Alan insists that we still build software as we did in the 1970's. While portions of his discussions make sense, such as the lack of interaction design in most applications, his argument that most applications are written to be nice to the Processor instead of the users is a little far fetched. I think the discussion that Alan is trying to have here is that while the application is idle, the application could be doing some analysis of what the user may want to do next or something to this nature, as he discusses more in depth in About Face. He should have come out and just said this though.

One of the points that Alan makes is that all computer software works in the same way because developers all come from the same “culture.” I am not sure where Alan is coming from here, but in reality, the tools we used to create the software is very similar, and in fact, this is one of those things that the early Windows and MacOS boxes got us, viz. consistency in widgets. These experiences all influence our designs, and so yes, I suppose that perhaps we share in a common experience, but I do not see interaction designers as really being vastly different in this regard. You will still have your excellent interaction designer, and well, the bottom of the barrel.

Microsoft takes a lot of heat in almost any topic, and Alan says that if you have ever used a Microsoft application, you will know that they focus very little on interaction design and more on programming. I am not sure that I fully agree with this; while they are not perfect, I know that they do focus on some interaction design. For example, an article in the May issue of Dr. Dobbs by Steven Clarke entitled “Measuring API Usability” discusses how Microsoft applies usability to its API's, the interview with Virgina Howlett (creator of the Verdana font) discusses how designers worked with developers to create Windows 95 and various other products, and the list goes on. Of course, Alan would quickly point out that when Microsoft uses the word “designer”, they mean interface design (one who creates an aesthetic looking interface), whereas he means interaction designer (one who defines the user interaction with the software). As one who indicates this, though, I would have assumed that he would have paid more attention to his choice of words where he says that developers who do their own design leads to bad design; here, he is not taking about Software Design, but rather user interface design.

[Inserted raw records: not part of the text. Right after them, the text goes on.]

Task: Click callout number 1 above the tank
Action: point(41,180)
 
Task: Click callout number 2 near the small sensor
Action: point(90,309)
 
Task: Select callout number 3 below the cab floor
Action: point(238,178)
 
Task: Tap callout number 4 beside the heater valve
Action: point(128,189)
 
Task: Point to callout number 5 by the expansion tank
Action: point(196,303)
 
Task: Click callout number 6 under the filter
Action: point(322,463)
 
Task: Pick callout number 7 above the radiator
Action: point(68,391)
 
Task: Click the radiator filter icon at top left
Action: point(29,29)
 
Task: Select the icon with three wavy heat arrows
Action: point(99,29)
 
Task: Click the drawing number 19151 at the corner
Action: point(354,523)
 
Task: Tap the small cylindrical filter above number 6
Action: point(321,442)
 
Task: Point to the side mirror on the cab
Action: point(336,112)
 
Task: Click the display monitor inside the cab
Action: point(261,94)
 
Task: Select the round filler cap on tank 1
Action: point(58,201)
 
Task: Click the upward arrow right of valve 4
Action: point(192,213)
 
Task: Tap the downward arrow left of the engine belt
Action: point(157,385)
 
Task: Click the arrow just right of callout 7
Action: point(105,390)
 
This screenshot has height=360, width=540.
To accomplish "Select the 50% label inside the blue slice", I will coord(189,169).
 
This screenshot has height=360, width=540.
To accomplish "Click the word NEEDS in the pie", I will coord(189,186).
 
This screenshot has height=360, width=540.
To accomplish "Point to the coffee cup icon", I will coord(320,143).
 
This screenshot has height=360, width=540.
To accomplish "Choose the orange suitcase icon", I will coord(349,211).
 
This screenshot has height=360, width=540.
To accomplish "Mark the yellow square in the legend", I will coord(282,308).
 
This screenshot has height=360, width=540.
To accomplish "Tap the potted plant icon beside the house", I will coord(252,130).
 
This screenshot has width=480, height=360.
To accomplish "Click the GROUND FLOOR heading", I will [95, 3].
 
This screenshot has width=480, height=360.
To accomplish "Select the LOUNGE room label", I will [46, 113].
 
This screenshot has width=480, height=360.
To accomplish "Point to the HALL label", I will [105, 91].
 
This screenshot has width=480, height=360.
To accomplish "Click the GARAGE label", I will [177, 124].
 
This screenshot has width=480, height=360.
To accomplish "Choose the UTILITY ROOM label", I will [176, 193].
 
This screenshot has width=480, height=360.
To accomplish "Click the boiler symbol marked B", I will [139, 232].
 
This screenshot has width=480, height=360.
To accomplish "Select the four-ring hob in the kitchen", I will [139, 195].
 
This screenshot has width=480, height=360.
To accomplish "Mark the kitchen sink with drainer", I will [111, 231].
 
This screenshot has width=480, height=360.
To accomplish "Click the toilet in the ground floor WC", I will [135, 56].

Of course, managers are at fault for bad interaction design. Some managers decide that the developers can do all of the all-inclusive-design all by themselves, and occasionally managers force developers to implement things in ways that are to the manager's own benefit. An example of the latter one that Alan uses is that in one of the organizations he worked for, the manager could not type, so he required the interface to be mostly driven by a mouse. This self-referential design really causes problems; in order to properly create the software, we need to know what the perspective client wants, not what developers, sales people, marketing, managers, etc. want.

In other cases, some managers want developers to start developing the software, and then bring in an interaction designer, and, Alan notes, this idea usually comes from a manager that was a developer. This is not ideal, and is like the security argument, where security must be built in from the start, and so must usability. Sometimes software developer this way will become a hit, and in other times it will not.

At any rate, Alan continues by stating the Microsoft creates small teams that work on a specific product, and leaves them essentially alone to produce. This culture has been reproduced at many other organizations, under the assumption that this culture breeds success, but this is not necessarily the truth. Alan compares this to the 19th century physicians who were unsure of malaria's source. It was believed that it was just floating around, striking completely randomly.

And so is our software. Sometimes successful. Sometimes not. Design will help software be more successful, more often.